Self Help. GETTING PAST YOUR BREAKUP: HOW TO TURN A DEVASTATING LOSS INTO THE BEST THING THAT EVER HAPPENED TO YOU by Susan J. Elliott (Da Capo Press, 238 pages, softcover, $14.95, 978-0-7382-1328-6): attorney, motivational speaker, and certified grief counselor presents ways to accept the loss and move on; topics include affirmations, “break-up sex,” and combating obsessive thoughts such as using the “rubber-band technique”--snapping hard a thick rubber band on the wrist as punishment for thoughts of the ex until memories disappear.

 

Self Help. THE STRESS MESS: HOW TO THRIVE IN TURBULENT TIMES by Kelsie Kenefick (Roots and Wings Publishing, 42 b/w illustrations, 188 pages, softcover, $19.95, 978-0-9777493-1-7): biofeedback therapist and licensed counselor presents a “clinically proven” program for taking control of stress by “learning how to respond to it rather than react”; among the subsections are “Making Your Stress Chart,” “Psycho-Emotional Aspects of Jaw Tension,” and “How Your Thoughts Contribute to Stress”: “all emotions come from either conscious or subconscious thoughts.”

 

Social Science.

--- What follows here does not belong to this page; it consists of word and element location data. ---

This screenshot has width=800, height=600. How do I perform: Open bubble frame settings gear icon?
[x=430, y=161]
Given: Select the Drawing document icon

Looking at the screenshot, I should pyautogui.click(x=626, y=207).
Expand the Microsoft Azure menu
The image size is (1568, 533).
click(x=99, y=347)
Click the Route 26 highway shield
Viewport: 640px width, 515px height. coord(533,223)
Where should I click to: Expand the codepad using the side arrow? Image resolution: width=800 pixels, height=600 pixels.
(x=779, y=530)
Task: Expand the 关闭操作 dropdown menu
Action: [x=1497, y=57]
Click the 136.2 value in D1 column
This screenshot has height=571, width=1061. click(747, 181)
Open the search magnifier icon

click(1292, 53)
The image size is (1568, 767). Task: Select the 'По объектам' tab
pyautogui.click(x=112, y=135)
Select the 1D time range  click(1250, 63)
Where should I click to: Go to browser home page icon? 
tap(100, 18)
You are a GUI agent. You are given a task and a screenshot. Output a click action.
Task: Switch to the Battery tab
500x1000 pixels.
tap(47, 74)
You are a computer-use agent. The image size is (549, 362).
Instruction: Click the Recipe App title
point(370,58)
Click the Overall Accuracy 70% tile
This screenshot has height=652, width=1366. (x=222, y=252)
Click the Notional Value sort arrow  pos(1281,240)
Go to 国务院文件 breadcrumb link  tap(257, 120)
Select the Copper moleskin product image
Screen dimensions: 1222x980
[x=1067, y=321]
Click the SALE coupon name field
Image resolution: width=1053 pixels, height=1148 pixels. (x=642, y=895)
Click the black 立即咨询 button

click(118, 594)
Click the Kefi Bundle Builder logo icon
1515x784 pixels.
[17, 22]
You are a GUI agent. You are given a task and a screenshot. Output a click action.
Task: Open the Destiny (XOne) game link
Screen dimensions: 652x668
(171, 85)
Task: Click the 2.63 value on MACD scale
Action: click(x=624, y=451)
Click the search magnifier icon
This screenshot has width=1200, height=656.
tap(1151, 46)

NOTES ON A LOST FLUTE: A FIELD GUIDE TO THE WABANAKI by Kerry Hardy (Down East, 9 x 10, color and b/w photographs and illustrations, 144 pages, softcover, $21.95, 978-0-89272-779-7): eco-historian and former contributor to Field & Stream as well as Outdoor Life presents the history of Maine’s Abenaki Indians; discussions include the Wabanaki region, culture built around nature, and construction of a mobile home (wigwam) where “a family would just untie the bark panels and pack them in a tightly rolled bundle.”